Ava DuVernay’s critically acclaimed documentary 13th began streaming this past weekend on Netflix and tells the haunting but truly American story of how the 13th Amendment abolished slavery in 1865, “except as a punishment for a crime.” Four million enslaved people, representing 90 percent of the black population, became citizens of the United States with the amendment’s ratification. In an instant, $3 billion in human property, a value three times greater than all American manufacturing and seven times greater than all banks, transferred hands. Black people took immediate control of their own labor and political power.
But the South regrouped quickly. Legislators turned to the newly constitutionally protected power of the state to criminalize nearly every aspect of black freedom, from employment and land ownership to voting and everyday forms of self-defense and self-pride. “After the Civil War, African Americans were arrested en masse,” the author Michelle Alexander says in the opening scenes of the 13th. “It was our nation’s first prison boom.”
What abolition took away, the modern criminal-justice system restored: a racialized system built in the South to economically exploit, socially contain, and politically control the black population in the name of law and order. The film traces what it calls a “slavery loophole” and its unparalleled, century-and-a-half of success in making America the greatest and wealthiest jailer in the world. The Brookings Institution estimated in 2014 that the entire prison industry is worth $80 billion. That’s a whole lot of money and profits in the pockets of correctional employees, supply vendors, private employers of prison labor, and private prison contractors. Where else but “in the land of the free and the home of the brave” can so much freedom and income be subsidized by so many unfree. The film makes clear this seeming contradiction is no contradiction at all.
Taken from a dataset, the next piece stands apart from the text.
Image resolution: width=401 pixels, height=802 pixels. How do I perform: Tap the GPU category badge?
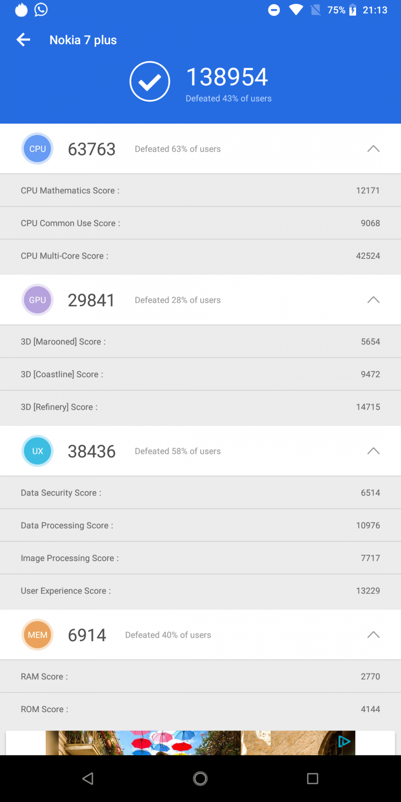click(37, 300)
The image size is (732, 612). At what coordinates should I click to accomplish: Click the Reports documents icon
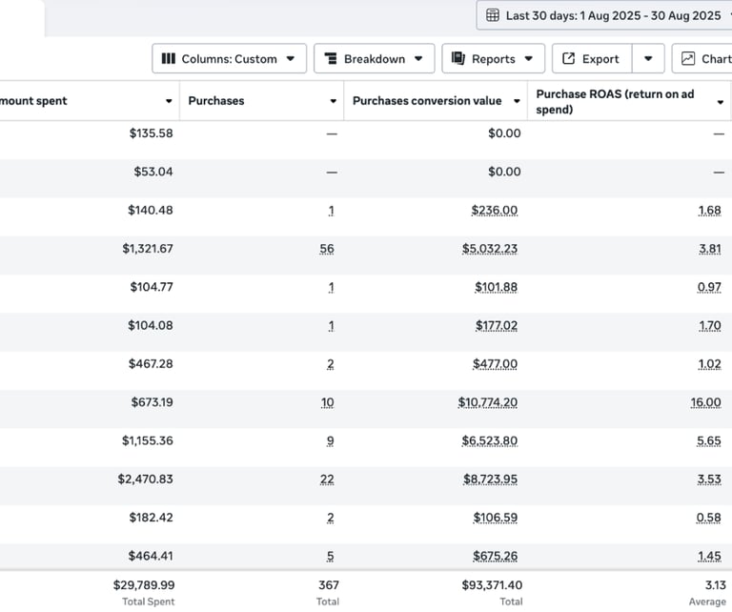(x=458, y=59)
13th could not arrive at a better moment. With almost weekly high-profile police killings of black people, the long history of law enforcement as the foot soldiers of this massive criminal-justice system has finally caught up with it. Or so it seems. Confrontational protests, grassroots organizing, and a series of Department of Justice investigations have led to widespread calls for police and prison reform—and abolition in some circles. Even in a presidential race notably bereft of sophisticated policy debates, implicit bias, and institutional racism within the criminal-justice system are at least getting some air time.
The Republican and Democratic vice-presidential candidates debated race and policing. The entire exchange revealed the yawning gap between specific policy solutions for decriminalization and demilitarization by the Movement for Black Lives, a collective of 50 organizations, and what the candidates are willing to discuss on the national stage. Still, both Mike Pence and Tim Kaine agreed, somewhat, on the problem of bias. “We have got to do a better job recognizing and correcting the errors in the system that do reflect on institutional bias in criminal justice,” Pence said, while insisting that policing is “not a force for racism or division in our country.” For his part, Kaine said: “People shouldn’t be afraid to bring up issues of bias in law enforcement. And if you’re afraid to have the discussion, you’ll never solve it.”